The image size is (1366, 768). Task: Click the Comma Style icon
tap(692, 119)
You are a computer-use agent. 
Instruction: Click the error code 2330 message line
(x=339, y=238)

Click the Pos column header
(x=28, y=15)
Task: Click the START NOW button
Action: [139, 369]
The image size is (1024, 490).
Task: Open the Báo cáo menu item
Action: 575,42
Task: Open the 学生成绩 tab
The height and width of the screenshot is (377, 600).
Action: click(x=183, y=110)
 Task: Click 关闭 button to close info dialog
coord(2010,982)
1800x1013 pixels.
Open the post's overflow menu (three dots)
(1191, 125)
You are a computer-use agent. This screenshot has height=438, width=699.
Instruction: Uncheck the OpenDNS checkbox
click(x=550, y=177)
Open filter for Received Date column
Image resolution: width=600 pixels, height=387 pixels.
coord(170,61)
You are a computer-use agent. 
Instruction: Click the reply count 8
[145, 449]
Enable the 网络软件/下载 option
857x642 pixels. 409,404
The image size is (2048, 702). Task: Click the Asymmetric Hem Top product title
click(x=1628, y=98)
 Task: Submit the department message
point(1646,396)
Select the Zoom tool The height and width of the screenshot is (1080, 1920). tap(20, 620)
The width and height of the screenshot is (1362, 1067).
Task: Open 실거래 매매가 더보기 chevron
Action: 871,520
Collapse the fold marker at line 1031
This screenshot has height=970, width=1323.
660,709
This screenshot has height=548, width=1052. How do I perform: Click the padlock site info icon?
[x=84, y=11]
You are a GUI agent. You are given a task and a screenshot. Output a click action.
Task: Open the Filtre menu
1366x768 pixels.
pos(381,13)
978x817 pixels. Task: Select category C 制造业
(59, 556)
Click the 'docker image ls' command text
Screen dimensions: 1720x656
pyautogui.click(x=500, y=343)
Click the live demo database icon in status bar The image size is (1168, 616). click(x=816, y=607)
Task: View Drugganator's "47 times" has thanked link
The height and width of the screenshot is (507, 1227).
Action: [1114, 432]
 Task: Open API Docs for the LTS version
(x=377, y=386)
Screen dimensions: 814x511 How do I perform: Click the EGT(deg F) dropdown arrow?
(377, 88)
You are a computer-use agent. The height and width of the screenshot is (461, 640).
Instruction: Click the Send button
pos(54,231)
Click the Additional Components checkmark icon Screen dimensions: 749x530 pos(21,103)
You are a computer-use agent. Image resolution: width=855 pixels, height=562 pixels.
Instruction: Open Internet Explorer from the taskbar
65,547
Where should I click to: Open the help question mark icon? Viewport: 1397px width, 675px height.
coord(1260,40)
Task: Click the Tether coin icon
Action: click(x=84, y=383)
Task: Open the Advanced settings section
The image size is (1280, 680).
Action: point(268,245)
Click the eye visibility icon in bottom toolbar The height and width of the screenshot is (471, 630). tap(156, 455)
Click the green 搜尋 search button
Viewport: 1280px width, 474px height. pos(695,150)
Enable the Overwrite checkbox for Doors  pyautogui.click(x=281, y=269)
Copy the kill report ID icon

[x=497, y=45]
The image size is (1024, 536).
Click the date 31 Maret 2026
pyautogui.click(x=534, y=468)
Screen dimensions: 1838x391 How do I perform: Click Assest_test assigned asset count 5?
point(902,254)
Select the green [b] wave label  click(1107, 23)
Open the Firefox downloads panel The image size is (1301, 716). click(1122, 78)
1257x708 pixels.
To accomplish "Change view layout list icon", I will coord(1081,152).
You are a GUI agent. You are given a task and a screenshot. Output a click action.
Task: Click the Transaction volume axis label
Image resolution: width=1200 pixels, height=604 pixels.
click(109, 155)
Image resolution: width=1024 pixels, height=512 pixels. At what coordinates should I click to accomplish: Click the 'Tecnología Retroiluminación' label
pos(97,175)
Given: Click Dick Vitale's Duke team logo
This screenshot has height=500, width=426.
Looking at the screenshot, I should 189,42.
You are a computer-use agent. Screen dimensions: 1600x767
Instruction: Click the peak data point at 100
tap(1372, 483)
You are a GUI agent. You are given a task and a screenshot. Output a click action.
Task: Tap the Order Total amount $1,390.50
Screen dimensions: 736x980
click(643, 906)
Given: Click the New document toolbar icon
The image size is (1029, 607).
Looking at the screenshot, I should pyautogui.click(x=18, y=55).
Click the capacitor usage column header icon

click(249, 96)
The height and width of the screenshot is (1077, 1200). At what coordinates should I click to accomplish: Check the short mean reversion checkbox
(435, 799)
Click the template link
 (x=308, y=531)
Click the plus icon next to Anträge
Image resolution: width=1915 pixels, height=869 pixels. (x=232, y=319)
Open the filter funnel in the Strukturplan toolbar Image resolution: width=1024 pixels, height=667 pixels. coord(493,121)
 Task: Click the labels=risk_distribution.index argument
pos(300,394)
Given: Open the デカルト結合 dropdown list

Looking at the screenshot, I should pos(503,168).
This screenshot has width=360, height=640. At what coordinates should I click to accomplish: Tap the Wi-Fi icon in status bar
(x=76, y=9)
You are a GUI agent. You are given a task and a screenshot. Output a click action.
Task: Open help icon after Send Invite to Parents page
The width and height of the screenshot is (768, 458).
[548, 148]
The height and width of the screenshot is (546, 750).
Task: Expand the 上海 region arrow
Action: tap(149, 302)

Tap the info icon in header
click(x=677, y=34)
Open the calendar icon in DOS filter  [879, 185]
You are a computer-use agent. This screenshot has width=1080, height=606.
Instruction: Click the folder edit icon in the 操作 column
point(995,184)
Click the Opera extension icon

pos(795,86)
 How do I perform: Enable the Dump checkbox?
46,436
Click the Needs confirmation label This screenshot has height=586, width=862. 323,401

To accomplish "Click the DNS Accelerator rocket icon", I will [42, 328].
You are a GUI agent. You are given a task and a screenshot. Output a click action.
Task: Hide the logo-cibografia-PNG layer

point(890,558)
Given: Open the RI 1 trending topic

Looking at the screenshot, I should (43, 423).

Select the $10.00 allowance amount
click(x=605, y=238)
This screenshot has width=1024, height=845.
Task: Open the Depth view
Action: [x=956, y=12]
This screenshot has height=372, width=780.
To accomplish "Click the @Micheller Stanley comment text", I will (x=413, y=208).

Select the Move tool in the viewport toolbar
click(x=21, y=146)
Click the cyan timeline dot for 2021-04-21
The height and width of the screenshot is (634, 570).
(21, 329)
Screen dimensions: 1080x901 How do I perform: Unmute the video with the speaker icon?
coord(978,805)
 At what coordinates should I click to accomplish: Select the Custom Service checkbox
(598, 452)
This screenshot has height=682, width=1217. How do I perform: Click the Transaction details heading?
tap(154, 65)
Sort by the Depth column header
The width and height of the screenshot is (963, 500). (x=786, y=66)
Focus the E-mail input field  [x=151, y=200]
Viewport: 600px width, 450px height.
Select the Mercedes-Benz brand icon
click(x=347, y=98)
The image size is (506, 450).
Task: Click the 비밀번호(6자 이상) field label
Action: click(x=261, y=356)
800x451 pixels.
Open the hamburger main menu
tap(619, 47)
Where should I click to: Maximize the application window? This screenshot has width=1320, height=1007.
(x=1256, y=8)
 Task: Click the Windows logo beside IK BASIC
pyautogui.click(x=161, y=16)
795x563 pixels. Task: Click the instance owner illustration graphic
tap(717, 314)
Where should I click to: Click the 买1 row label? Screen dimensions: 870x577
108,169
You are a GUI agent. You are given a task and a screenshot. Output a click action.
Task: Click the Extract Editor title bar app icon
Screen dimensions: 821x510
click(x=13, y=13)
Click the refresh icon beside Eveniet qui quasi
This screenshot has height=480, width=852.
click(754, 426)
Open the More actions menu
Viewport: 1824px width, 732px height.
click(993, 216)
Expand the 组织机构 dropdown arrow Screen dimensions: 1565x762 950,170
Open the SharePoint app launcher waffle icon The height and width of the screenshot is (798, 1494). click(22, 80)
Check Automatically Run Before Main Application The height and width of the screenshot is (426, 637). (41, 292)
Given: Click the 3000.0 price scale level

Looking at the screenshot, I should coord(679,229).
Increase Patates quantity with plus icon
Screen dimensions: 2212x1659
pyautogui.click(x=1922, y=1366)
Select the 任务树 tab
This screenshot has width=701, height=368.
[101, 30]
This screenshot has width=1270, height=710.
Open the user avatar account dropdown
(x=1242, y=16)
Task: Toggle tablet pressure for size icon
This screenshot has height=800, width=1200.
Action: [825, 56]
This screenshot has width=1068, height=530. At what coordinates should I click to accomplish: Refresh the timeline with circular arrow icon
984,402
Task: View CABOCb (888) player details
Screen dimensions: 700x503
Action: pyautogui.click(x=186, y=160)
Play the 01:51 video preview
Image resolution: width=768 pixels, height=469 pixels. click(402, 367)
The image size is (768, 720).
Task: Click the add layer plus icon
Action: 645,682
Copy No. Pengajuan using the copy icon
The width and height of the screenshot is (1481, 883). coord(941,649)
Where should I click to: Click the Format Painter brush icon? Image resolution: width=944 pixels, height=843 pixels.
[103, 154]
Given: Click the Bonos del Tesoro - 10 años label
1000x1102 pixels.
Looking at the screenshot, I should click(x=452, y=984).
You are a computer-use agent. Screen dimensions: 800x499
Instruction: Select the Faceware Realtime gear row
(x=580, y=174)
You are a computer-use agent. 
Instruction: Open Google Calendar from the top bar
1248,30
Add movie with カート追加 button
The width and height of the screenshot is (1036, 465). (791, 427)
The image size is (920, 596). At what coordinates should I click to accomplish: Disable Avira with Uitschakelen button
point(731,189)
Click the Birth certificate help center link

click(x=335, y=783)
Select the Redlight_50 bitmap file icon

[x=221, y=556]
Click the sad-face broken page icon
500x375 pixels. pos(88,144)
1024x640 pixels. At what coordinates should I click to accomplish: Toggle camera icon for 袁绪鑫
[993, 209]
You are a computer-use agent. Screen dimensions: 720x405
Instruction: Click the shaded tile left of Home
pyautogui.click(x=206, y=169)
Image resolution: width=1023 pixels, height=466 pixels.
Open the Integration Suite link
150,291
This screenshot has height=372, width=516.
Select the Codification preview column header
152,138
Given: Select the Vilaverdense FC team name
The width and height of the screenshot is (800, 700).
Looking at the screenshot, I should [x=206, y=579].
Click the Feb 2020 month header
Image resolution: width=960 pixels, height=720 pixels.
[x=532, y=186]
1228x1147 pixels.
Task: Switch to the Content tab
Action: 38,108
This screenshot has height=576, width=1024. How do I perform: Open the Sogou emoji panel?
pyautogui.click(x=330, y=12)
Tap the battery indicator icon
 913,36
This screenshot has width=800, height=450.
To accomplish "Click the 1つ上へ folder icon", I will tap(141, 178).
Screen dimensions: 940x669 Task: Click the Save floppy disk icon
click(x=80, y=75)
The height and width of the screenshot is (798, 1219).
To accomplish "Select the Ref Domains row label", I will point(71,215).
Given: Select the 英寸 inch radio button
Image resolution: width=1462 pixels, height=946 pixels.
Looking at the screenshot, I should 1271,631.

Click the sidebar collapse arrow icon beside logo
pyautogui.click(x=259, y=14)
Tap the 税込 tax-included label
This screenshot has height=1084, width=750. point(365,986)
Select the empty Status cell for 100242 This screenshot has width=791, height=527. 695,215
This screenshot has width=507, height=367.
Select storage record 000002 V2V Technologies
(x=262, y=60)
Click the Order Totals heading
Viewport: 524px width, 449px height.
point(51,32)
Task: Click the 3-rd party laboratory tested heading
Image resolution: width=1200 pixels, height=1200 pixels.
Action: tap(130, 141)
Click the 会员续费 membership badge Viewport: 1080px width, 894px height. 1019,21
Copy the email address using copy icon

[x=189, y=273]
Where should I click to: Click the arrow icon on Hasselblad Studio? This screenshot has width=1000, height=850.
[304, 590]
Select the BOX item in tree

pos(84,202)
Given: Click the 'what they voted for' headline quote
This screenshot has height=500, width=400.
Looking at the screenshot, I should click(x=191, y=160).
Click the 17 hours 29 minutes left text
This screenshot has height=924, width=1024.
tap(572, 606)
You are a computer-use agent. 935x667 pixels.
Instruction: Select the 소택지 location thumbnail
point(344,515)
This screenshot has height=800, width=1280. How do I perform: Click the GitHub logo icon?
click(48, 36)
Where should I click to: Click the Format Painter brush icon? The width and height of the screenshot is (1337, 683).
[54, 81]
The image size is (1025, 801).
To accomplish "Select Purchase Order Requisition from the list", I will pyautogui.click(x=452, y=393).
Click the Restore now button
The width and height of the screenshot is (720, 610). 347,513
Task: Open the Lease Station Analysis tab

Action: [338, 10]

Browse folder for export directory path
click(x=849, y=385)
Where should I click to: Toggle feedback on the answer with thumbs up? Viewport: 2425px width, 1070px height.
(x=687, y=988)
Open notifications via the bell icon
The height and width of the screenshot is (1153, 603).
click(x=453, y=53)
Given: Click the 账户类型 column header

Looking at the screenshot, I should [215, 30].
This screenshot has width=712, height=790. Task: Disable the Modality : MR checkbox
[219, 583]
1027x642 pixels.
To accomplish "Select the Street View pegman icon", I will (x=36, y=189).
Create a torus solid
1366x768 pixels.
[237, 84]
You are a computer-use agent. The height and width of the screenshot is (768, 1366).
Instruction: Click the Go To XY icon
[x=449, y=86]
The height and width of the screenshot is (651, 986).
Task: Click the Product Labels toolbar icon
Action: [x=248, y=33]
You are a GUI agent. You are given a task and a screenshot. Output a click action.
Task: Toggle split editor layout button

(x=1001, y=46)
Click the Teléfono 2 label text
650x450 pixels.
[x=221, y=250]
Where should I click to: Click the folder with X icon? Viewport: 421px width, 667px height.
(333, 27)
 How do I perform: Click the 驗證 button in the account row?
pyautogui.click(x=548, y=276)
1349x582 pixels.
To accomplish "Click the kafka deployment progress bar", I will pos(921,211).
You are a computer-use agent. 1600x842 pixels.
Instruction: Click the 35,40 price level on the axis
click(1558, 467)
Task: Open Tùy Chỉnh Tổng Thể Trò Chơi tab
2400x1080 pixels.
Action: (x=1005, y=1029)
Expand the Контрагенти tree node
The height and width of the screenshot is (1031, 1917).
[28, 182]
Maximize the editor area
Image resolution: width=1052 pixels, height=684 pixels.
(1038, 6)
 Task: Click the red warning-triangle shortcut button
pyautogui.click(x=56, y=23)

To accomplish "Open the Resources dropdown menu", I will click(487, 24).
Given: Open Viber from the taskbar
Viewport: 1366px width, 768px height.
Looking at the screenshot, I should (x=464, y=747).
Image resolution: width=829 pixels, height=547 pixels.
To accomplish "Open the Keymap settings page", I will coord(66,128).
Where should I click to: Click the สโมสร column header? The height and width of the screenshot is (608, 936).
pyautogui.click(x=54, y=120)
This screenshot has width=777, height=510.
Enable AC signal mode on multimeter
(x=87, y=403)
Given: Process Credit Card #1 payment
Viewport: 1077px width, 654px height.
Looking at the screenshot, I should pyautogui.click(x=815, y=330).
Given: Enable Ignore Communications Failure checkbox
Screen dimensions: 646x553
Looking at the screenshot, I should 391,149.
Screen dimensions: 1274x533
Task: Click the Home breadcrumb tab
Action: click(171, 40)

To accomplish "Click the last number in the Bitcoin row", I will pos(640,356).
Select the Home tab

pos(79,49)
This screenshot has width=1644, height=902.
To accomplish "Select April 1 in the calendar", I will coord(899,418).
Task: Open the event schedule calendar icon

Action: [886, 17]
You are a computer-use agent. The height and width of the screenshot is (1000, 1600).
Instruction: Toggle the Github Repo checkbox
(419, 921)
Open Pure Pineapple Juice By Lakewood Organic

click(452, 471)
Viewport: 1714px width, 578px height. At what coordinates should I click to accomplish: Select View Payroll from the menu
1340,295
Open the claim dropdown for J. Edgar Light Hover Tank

************

# WORK TASK:
Print only the lines that run from the start of the listing to the line bearing "Task: Open the 学生成绩 tab"; please keep the first line and that last one, exactly as they appear.

# EXPECTED OUTPUT:
The image size is (1366, 768). Task: Click the Comma Style icon
tap(692, 119)
You are a computer-use agent. 
Instruction: Click the error code 2330 message line
(x=339, y=238)

Click the Pos column header
(x=28, y=15)
Task: Click the START NOW button
Action: [139, 369]
The image size is (1024, 490).
Task: Open the Báo cáo menu item
Action: 575,42
Task: Open the 学生成绩 tab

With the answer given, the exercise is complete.